Cuando Kaelion se acercó, el crujir del sendero de guijarros bajo sus botas alertó a la princesa. Ella giró rápidamente, una mezcla de sorpresa y miedo reflejada en su rostro. La tormenta parecía nada comparada con la tormenta interna que se desataba en el corazón de Leocadia. Sus ojos, llenos de desconfianza, lo evaluaron con rapidez.
- ¿Qué haces aquí? - su voz, temblorosa pero firme, no escondía el temor que se había apoderado de ella al verlo aparecer sin previo aviso. Había aprendido a desconfiar de todos. Edward, su esposo, no era el hombre que había prometido ser y los que la rodeaban parecían empeñados en seguir despojándola de su dignidad. ¿Qué hacía él aquí, el mismísimo emperador del Imperio Celeste, cuando no había llamado a nadie para ayudarla?
Kaelion observó el brillo de sus ojos, el mismo que había visto en el banquete, una chispa de inteligencia que ahora se veía opacada por la tristeza.
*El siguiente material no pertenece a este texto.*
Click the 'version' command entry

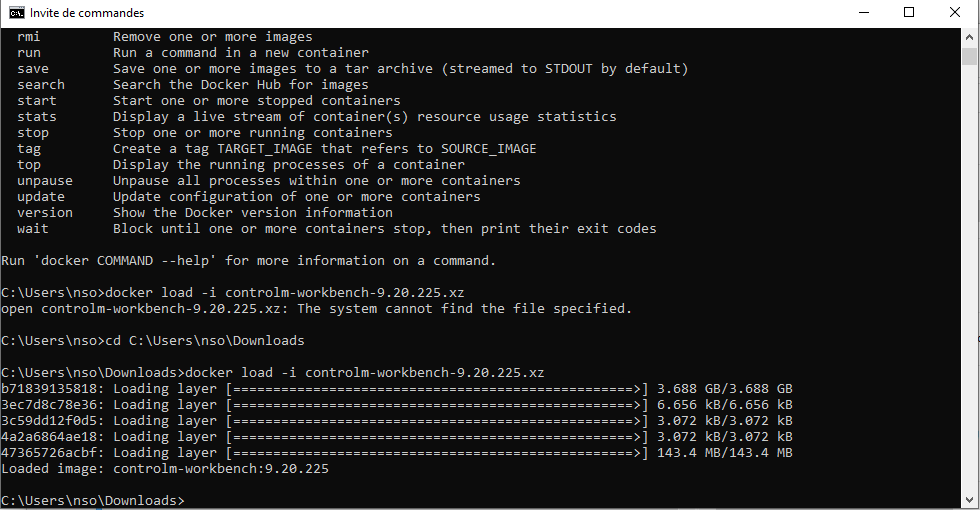pos(45,212)
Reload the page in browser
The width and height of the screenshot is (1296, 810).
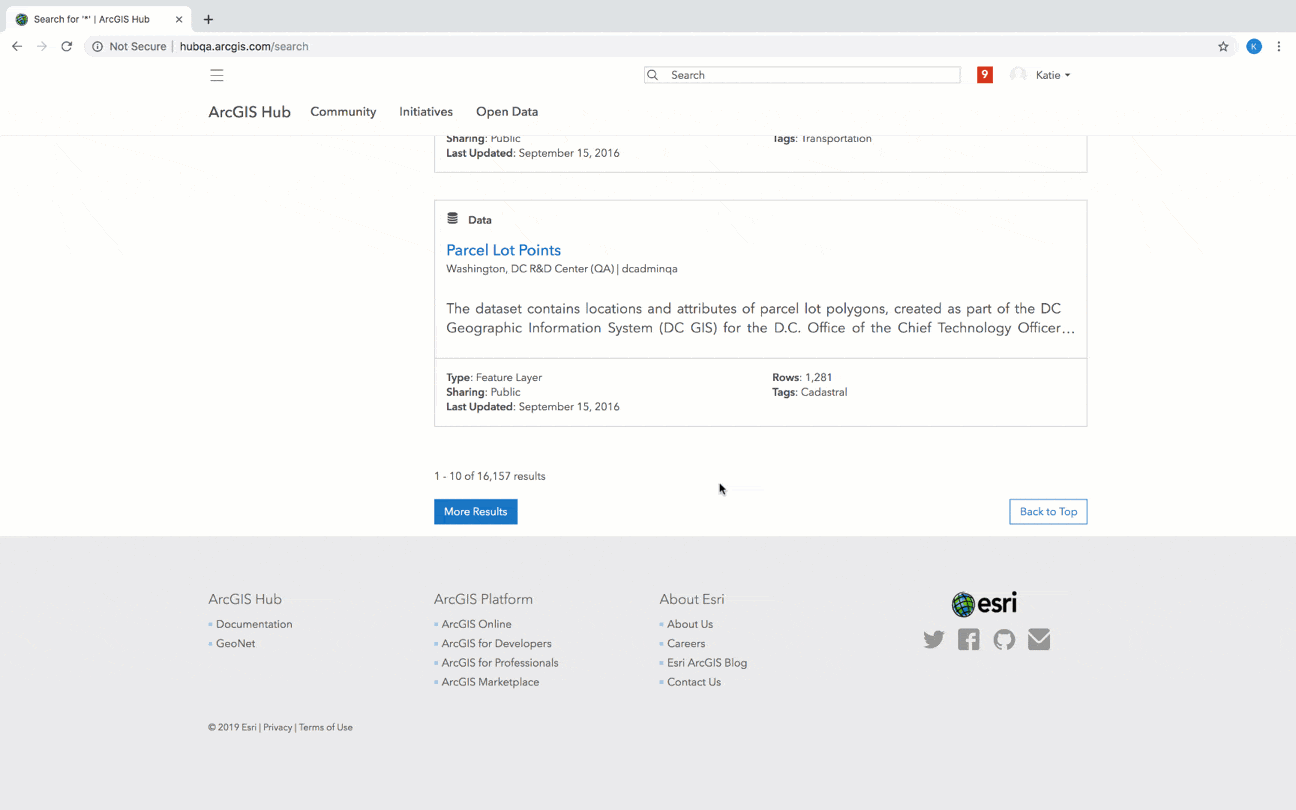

Con movimientos ágiles saltó hacia la ventana donde estaba la joven, quien retrocedió al verlo y se detuvo a un par de pasos de ella, sintiendo la tensión en el aire, esa sensación de que algo horrible estaba a punto de suceder.
-Sabía que estarías aquí. - le dijo sujetando su muñeca. La respuesta de Kaelion fue calma, casi medida, como si su aparición no fuera nada extraordinario. Pero sus ojos, fijándose en Leocadia, ya hablaban de otra cosa. Sabía que su presencia en este balcón, bajo la tormenta, significaba algo mucho más profundo - La muerte no es la respuesta, princesa.
El rostro de Leocadia se endureció un instante. Alzó la barbilla con desdén, intentando mostrar una fachada de control, pero Kaelion pudo ver más allá de la máscara.
- ¿Qué quieres de mí? - preguntó ella, apretando los labios, mientras un destello de miedo cruzaba sus ojos.